[153305] in North American Network Operators' Group
Re: IPv6 day and tunnels
daemon@ATHENA.MIT.EDU (Masataka Ohta)
Mon Jun 4 19:41:35 2012
Date: Tue, 05 Jun 2012 08:40:01 +0900
From: Masataka Ohta <mohta@necom830.hpcl.titech.ac.jp>
To: "Templin, Fred L" <Fred.L.Templin@boeing.com>,
"nanog@nanog.org" <nanog@nanog.org>
In-Reply-To: <E1829B60731D1740BB7A0626B4FAF0A65D374A852C@XCH-NW-01V.nw.nos.boeing.com>
Errors-To: nanog-bounces+nanog.discuss=bloom-picayune.mit.edu@nanog.org
Templin, Fred L wrote:
> I'm not sure that a randomly-chosen "skip" value is even
> necessary.
It is not necessary, because, for ID uniqueness fundamentalists,
single event is bad enough and for most operators, slight
possibility is acceptable.
> Outer fragmentation cooks the tunnel egresses at high
> data rates.
Have egresses with proper performance. That's the proper
operation.
> End systems are expected and required to
> reassemble on their own behalf.
That is not a proper operation of tunnels.

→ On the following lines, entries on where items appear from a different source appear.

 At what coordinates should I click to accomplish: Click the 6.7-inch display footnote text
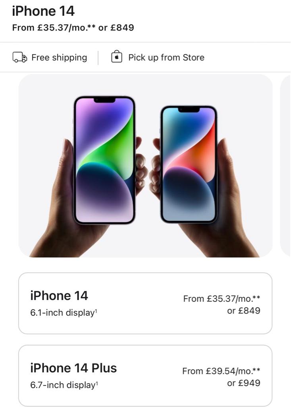coord(64,385)
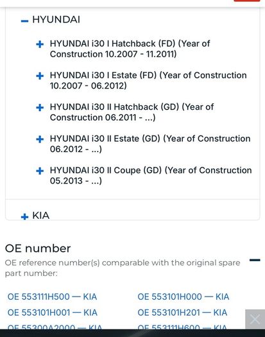This screenshot has height=337, width=265.
Task: Select HYUNDAI i30 II Coupe (GD) entry text
Action: pyautogui.click(x=151, y=175)
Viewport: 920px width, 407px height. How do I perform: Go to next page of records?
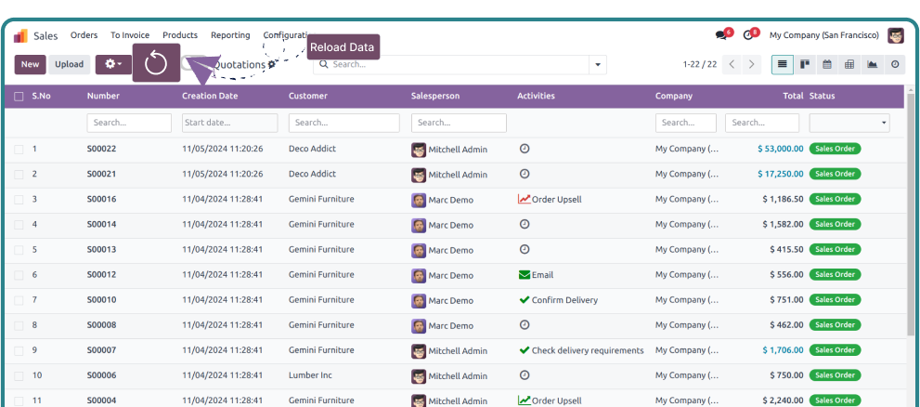(752, 64)
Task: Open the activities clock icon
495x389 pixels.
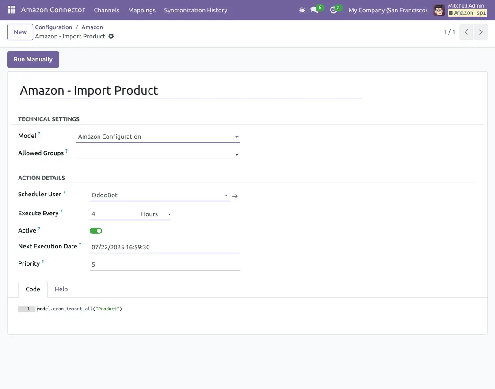Action: [x=334, y=10]
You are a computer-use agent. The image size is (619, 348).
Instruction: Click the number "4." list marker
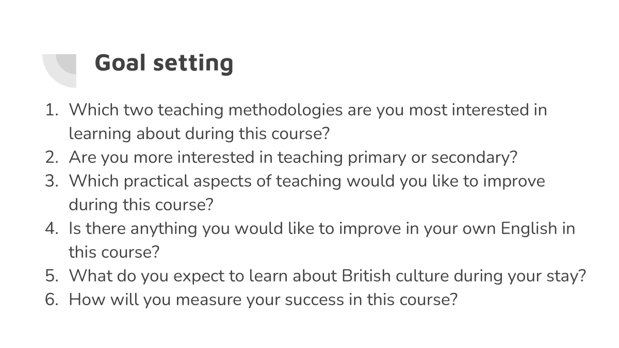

>> Thus, don't insist on having unique IDs so much.
>
> Non-overlapping fragments are disallowed for IPv6, but
> I think are still allowed for IPv4. So, IPv4 still needs
> the unique IDs by virtue of rate limiting.
Even though there is no well defined value of MSL?
>> I'm talking about not protocol recommendation but proper
>> operation.
>
> I don't see any operational guidance recommending the
> tunnel ingress to configure an MRU of 1520 or larger.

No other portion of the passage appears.